## Excerpted passage

Sunday, June 21, 2009

Fathers

Mark Twain once said that “it’s a wise child who knows its father, and an unusual one who unreservedly approves of him.” I’m here standing before you today to unequivocally state that I was neither wise nor unusual as a child. Oh, I knew who my father was all right. He was the red-haired state police officer who left in the morning and came home every evening to laugh and joke and tell stories, and make candy, and play cards and other games. He led us on vacations to the seashore, which he relished dearly. He was steady and constant. He was always there.

But when I was young, I didn’t know him. Really know him. And I certainly didn’t “unreservedly approve of him.” I loved him in the general sense that a child is capable of at that age. I appreciated his giving and his presence. I relied upon him for support, both emotionally and materially. But it wasn’t until I was an adult that I really got to know and appreciate my father – not at the father-son level; but as a friend and mentor. Mark Twain also wrote that when he was a boy of fourteen, his father was so ignorant he could hardly stand to have the old man around. But when he got to be twenty-one, Twain was astonished at how much the old man had learned in seven years. That was the way I was as a child. That was a lot of us, as children, I think. Maybe we didn’t appreciate our fathers within the specific time frame in which Mark Twain experienced his awakening. For some of us, (if at all) we may have come to appreciate our father when we were 17, or 28, or 56, or 81, or long after our father was gone. Although I’m sure that I did many times as a child, I don’t remember telling my father I loved him and hugging him, and actually sitting down and talking to him as a friend and adult until I was in my late 20s. That’s when I started to “unreservedly approve of” my father.

Now, when I say “father,” it doesn’t necessarily have to mean our biological father that we relate to as a “father” or “dad” or “daddy” or “pop.” I have four fathers – not biological fathers . . . that would be a record. I had four men who guided me, and prompted me, and cajoled me, and kicked me (not literally), and pushed me into adulthood. From my biological father, my “dad,” I received the gifts of patience, and gentleness, and steadiness, and an appreciation of quiet . . . and an ability not to “sweat the small stuff,” as my dad would say. From my uncle, Uncle Gene, I received the gifts of love of nature, and insightfulness, and spirituality . . . and the appreciation of a fine cigar. My grandfather, my “Poppy,” gave me the gifts of integrity, and respect of others, and personal pride and belief in oneself, the ability to call things as I see them . . . and a receding hairline. I swear that I spent most of my life through my high school years with my best friend. And it was through my best friend’s father – my fourth father, Mr. Cioffi – that I came to value honesty, and forthrightness, and laughter, and family . . . and the New York Yankees.

Collected data entries

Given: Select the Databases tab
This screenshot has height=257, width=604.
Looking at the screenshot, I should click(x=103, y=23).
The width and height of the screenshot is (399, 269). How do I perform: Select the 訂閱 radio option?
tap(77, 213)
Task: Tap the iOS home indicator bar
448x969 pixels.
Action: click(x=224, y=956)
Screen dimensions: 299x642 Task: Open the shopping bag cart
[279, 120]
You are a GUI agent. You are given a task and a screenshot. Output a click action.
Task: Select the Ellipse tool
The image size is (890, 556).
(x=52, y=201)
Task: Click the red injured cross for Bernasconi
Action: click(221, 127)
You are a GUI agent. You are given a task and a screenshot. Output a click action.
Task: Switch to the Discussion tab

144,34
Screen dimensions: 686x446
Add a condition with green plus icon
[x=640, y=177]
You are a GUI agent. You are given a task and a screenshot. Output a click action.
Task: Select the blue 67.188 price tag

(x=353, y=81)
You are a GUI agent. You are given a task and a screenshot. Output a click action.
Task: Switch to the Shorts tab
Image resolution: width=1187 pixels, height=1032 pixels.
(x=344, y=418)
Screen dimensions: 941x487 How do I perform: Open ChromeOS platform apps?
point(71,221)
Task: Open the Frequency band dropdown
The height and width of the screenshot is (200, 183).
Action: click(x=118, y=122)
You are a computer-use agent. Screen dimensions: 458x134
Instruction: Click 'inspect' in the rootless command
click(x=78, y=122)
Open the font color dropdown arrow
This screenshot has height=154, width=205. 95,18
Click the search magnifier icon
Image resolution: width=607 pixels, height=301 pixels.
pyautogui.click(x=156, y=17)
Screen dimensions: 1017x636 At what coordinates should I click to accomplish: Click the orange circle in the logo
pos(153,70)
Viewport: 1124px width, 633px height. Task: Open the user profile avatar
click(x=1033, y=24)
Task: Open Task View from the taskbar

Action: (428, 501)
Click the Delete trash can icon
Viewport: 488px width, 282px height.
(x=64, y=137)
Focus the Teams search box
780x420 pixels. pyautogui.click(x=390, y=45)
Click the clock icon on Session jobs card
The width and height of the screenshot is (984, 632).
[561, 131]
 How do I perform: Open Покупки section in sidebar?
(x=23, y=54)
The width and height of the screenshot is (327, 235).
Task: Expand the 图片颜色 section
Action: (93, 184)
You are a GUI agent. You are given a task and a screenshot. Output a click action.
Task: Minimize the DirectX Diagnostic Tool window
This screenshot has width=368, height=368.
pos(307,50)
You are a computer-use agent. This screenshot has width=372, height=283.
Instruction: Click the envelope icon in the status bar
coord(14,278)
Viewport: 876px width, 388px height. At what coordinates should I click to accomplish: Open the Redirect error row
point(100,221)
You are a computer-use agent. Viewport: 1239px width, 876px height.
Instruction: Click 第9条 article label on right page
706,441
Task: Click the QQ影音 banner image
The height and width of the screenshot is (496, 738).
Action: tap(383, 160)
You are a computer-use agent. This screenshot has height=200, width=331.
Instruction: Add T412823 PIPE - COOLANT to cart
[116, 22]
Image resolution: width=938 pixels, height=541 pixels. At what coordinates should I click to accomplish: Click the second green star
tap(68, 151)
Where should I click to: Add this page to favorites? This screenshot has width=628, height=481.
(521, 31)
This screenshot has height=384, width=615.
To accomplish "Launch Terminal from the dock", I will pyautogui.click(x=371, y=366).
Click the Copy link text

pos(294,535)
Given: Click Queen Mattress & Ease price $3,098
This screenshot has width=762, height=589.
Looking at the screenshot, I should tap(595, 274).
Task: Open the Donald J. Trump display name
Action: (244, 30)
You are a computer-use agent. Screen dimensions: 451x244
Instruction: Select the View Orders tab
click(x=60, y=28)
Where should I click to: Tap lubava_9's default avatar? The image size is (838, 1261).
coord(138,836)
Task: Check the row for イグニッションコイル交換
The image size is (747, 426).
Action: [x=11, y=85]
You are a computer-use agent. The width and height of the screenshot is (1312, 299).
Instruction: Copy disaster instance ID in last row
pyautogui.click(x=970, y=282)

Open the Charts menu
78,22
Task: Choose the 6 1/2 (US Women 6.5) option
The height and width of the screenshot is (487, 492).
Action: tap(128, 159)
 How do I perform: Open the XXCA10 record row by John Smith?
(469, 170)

## Required tasks
a – In the piece on fathers, what was the job of the writer's biological father?
b – In the piece on fathers, repeat the stretch from "Sunday, June 21, 2009" through "was always there." word for word.
c – Go on with the piece on fathers from the point where it stops.
The records were gathered from a separate source.

## Results of the tasks
a – He was a state police officer.

b –
Sunday, June 21, 2009

Fathers

Mark Twain once said that “it’s a wise child who knows its father, and an unusual one who unreservedly approves of him.” I’m here standing before you today to unequivocally state that I was neither wise nor unusual as a child. Oh, I knew who my father was all right. He was the red-haired state police officer who left in the morning and came home every evening to laugh and joke and tell stories, and make candy, and play cards and other games. He led us on vacations to the seashore, which he relished dearly. He was steady and constant. He was always there.

c –
All of these fathers ended up giving a good part of themselves to me. What you see standing before you today is, in large measure, an amalgamation of the gifts of those gracious, good people. And in the end, that’s what fatherhood is all about . . . giving – unreservedly, unendingly, undeniably.

When my dad was dying of cancer, I went to visit him at home one evening. Just my Mom and Dad and I were there. I stayed for awhile. My father had brain cancer and wasn’t speaking much by that point. He wasn’t moving at all, being confined to bed. When it came time to leave, I whispered goodbye to my Dad; squeezed his shoulder and kissed his cheek. I told him I loved him. He struggled to whisper back “I love you, too.” Those were the last four words my dad ever spoke. A few weeks later he died, but he never spoke another word again. What an honor to be a child of that man, who gave to me as long as he could – until his very last words.

I have one last Mark Twain quote to share today. Mark Twain wrote, “a distinguished man should be as particular about his last words as he is about his last breath. He should write them out on a slip of paper . . . He should never leave such a thing to the last hour of his life, and trust to an intellectual spurt at the last moment to enable him to say something smart with his last gasp and then be launched into eternity with grandeur.” My father neither wrote down his last words ahead of time nor relied upon an intellectual spurt to be launched into eternity with the grandeur he was due. He relied upon that essential aspect that defined him as a father; that defined all four of my fathers as fathers; that sets apart all fathers as fathers – he relied upon his love for his child. May we and all of our children be blessed with such people of love in our lives.